アタシはヤマナミ会長から“特別な御寵愛”を受けているのだから、アンタみたいな木っ端教師、怖くもなんとも無いわよ?
あ、アタシの名前を言っていなかったわね?
アタシはこのムービング・アナザーライン・クエストの開発総責任者、サカグチよ。
まぁ、アナタみたいな田舎教師には言っても解らないでしょうけど?
アタシ、結構凄い地位のニンゲンなの。」
その名を聞いても確かに俺にはピンとこない。
ただ、学生達が先程までの怯えから、“すげぇ、本物だ”とか“本物のタートルサカグチだ”等と口々に言っているのを聞くと、どうやら本当に凄い人物のようだ。
「まぁ、アタシは次のイベントの盆踊りの振り付けで忙しいんだから。
そこの女にでも適当に苦情でも投げておいてね。」
サカグチという男はそれだけ言うと、腰をクネクネと揺らしながら施設の奥に向かって歩いて行ってしまう。
<解析完了しました。
あのカプセル、回線がSOGAの本社に繋がっている様です。これは推測の域を出ませんが、あのカプセルで人間を電子データへと変換し、SOGA本社に転送しているのでは無いかと。>
同時に、スマホをイジっていたヨシジ君が表情を変えたのが解る。
先程までの俺とオカマのやり取りを撮影した後に忙しなくスマホをイジっていたのは、何かを確認していたのだろう。

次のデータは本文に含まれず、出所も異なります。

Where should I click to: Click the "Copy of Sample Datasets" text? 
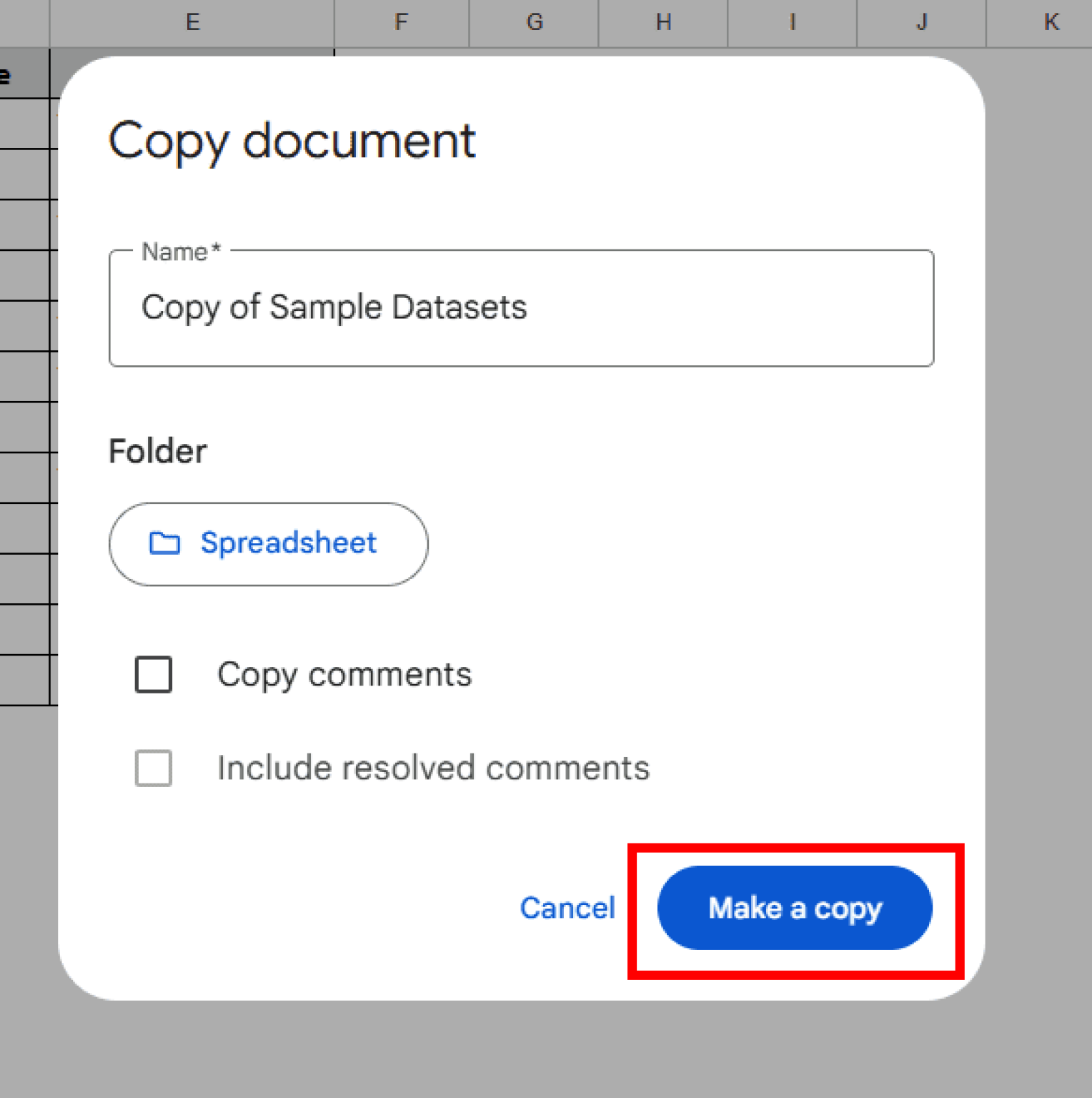coord(334,307)
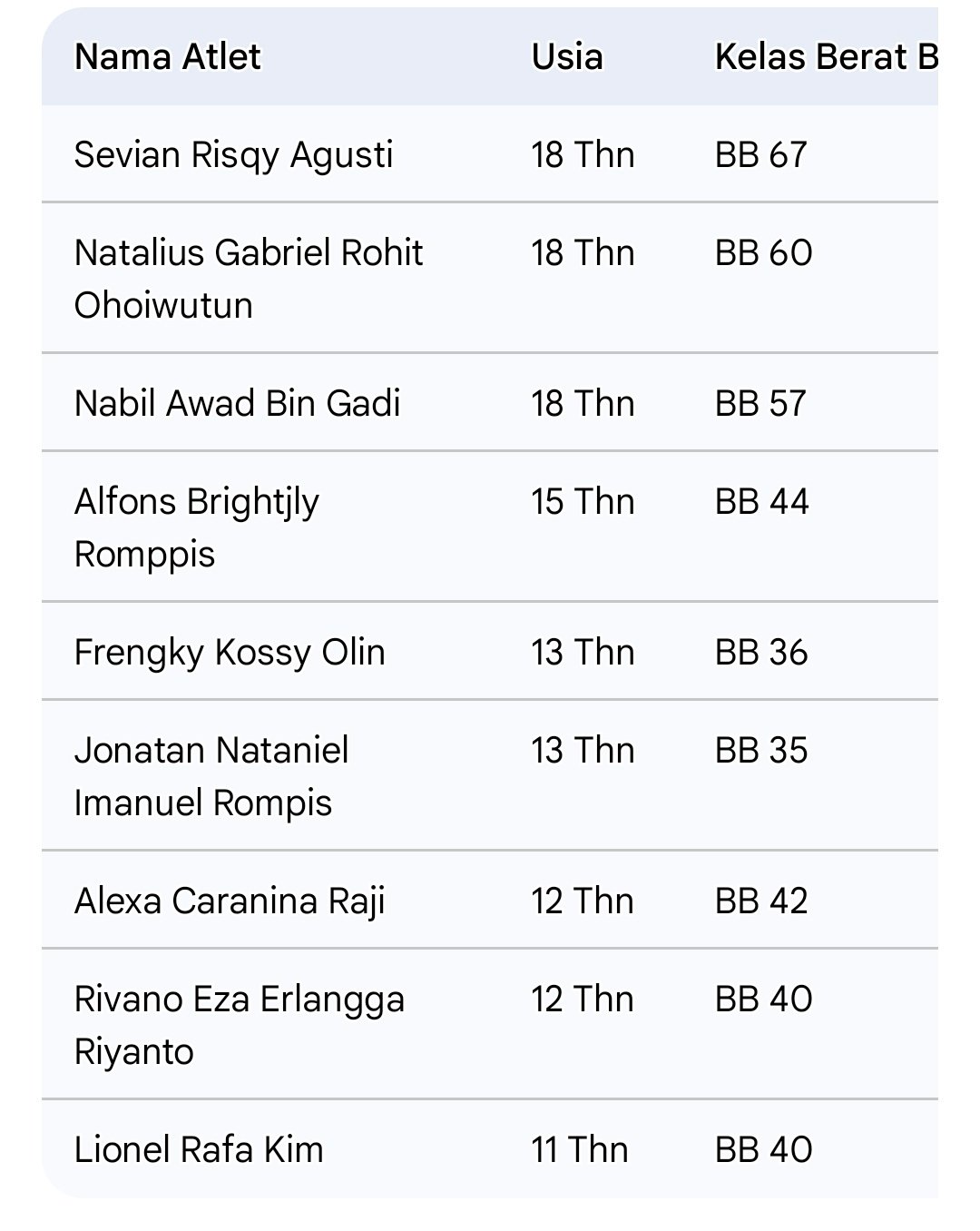Image resolution: width=980 pixels, height=1231 pixels.
Task: Select the BB 36 weight class cell
Action: tap(761, 653)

<彼のスマホにも、私の調査結果の一部を転送しておきました。
タマキが持っていた機械、アレは発信機の役割も持っていたようで、その信号を辿ることで私もタマキの転送位置を特定できましたので。
その報酬です。>
この野郎、とマキーナに悪態をつく。
聞けば、タマキの機械はそこまで高性能ではなく、マキーナの能力を最大限に使ってようやく発見できるような、言わば子供の玩具のような機械だったようだ。
本来ならヨシジ君はここでタマキの信号を見失って八方塞がり、これ以上は何も行動できなかったはずだ。
なのに、マキーナが探索結果を伝えてしまった以上、彼等は動く。
俺はこれ以上彼等を巻き込む気はなかったが、マキーナは巻き込む気満々のようだ。
「センセー!俺、タマキの家知ってっから、見に行ってこようか?
さっきからタマキのケータイに連絡しても全然出ないからさ、直接行って見てくるわー。」
普段人と目を合わせて喋らないヨシジ君が、珍しく強気で発言してくる。
それ自体が異常だと気付けていない辺りは、まだ子供だからか。
「……解った。
先生の連絡先は知ってるな?
タマキ君の家についたら、連絡をしてくれ、ヨシジ、頼んだぞ。」
この施設、咲玉市から電車で3駅くらいの場所だ。
高校生くらいならば、別に一人で帰しても問題ない距離ではある。
俺はヨシジを真っ直ぐに見据えると、そう真剣に伝えて頼む。
それを見たヨシジ君は、いつも以上に真剣な顔つきになると、“任せとけよ”と呟きすぐに駆け出す。
それを見届けながら、俺もスマホを出す。
社会科見学中に学生の行方不明とか、俺の失点は相当だな、こりゃ。
そんな風に、どこか他人事のように思いながら。